The syndromes working against all single, somewhat normal lesbians on OkCupid:

1. The Self-Proclaimed Nomad Syndrome
The first thing in their profile is that they just quit their day job in order to take off to some magical place that might as well be fucking Atlantis or some shit. I'm not sure when it became such a "queer" thing to do- this whole up and leaving thing. Or maybe it's an 'everyone in their twenties' thing (I'd have to get the opinions of my straight friends, as I'm not an expert in the area). Either way, how does one expect to build any kind of lasting relationship while building a life of leaving? I completely understand the urge to get away to a bigger and better place. Trust me, it crosses my mind on a regular basis. But then I call my sister and have her bring me back down to Earth (honest- this just happened last night. Right, Shannon?) She reminds me that I have an awesome, legit job, a close-knit family, friends, and a home. It's like I'm having an asthma attack and she's my inhaler...... Weird. Anyways, ROOTS, people, it's called ROOTS. Travel the globe, yes, please do this. But build a future, too. It's not just about the here and now. Don't wait until your 40, homeless, and broke to discover this.

2. The 'I'm a Vegetarian' Syndrome
I don't judge what other people eat. OBVIOUSLY. But I simply cannot express to you how unbelievably excited I get when I come across a hot, funny, stylish lesbian who also happens to include in her profile that "chicken wings are my favorite!" It's like this: I know plenty of vegetarians, and it's totally fine, I respect it and don't mind it. But it's turned into a fun game. Finding a lesbian on OkCupid that isn't a vegetarian feels sort of like I just found the final item on my Girl Scout Scavenger Hunt list. I can now receive my LESBIANS WHO EAT MEAT patch. That's right, bitches.

3. The "The Perks of Being a Wallflower" Syndrome
I don't read.

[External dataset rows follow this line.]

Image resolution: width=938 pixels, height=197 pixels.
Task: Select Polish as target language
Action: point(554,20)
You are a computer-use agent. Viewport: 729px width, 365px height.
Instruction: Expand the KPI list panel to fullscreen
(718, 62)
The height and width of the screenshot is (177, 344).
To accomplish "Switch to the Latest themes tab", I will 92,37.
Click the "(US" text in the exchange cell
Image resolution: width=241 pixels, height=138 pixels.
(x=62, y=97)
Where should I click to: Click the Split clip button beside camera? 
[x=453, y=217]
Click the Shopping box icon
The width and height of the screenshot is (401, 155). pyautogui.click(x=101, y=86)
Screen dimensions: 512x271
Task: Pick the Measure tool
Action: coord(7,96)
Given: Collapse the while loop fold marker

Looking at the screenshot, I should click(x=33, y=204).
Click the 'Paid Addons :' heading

I can't. I've tried everything in my power. It's a wretched cycle I cannot break: I research books for days on end, finally purchase one, get through Chapter 2, fall asleep, the book doesn't leave my nightstand ever again. I think I have something wrong with me, because I want to read SO badly, but it just doesn't work out. Well, apparently, I'm the only lesbian like this. Every other lesbian seems to have a list a mile long of books that they ABSOLUTELY LOVE, and anyone who doesn't read is just not smart. I can take that... I've been called worse. But seriously, read something other than "The Perks of Being a Wallflower." That movie is about to come out, soon enough I'll be able to lie and tell you I read the book, anyways. Now who's the smart one?!

4. The 21 & Up Syndrome
I took this straight out of a billion lesbian profiles. When OkCupid asks "What Are You Interested In?", it's like a written rule that anyone of the age to drink alcohol is a potential mate.

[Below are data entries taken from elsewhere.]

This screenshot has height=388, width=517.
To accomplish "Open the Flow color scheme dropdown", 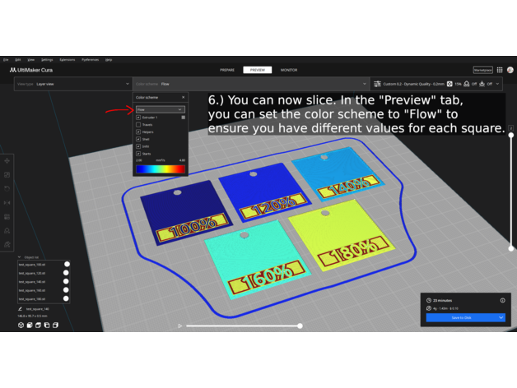I will [160, 109].
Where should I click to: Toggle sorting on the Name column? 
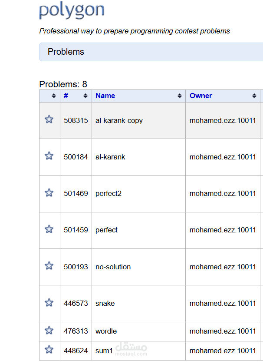click(180, 96)
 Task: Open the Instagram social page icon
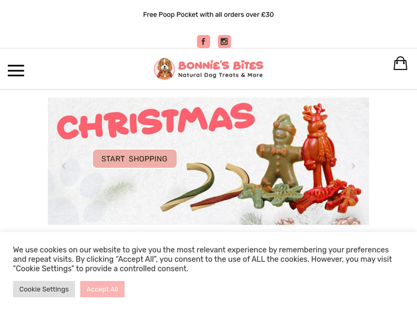click(224, 42)
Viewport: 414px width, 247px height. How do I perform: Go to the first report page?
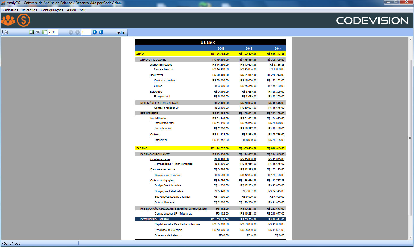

"Interested in: Girls that like Girls
Ages: 21-35
Located: Anywhere."

Well, excuse me for noticing, but you are THIRTY years old. Just because someone can finally walk across town, simultaneously shot-gunning a beer, without getting a MIP, that doesn't mean they are ready to be in a relationship with you. I'm all for doubling and tripling your odds these days by extending your age range and eliminating all location barriers. But, let's use our heads and think about this. Most lesbians aren't even out of their "I'm going to bang every chick and their mom" phase until they are in their mid-twenties or something like that. If you are seriously looking, raise your standards a bit - or at least by a couple of years.

p.s. As I said, not ALL of the lesbians are awful.. Some of them also enjoy City and Colour, they at least acknowledge that they have a family, and they wear bow ties, along with other miscellaneous things that absolutely melt my gay, gay, EXTREMELY GAY heart. Those lesbians prove that not all hope is completely lost. Thanks for that. OH, and if you are one of them, please message me.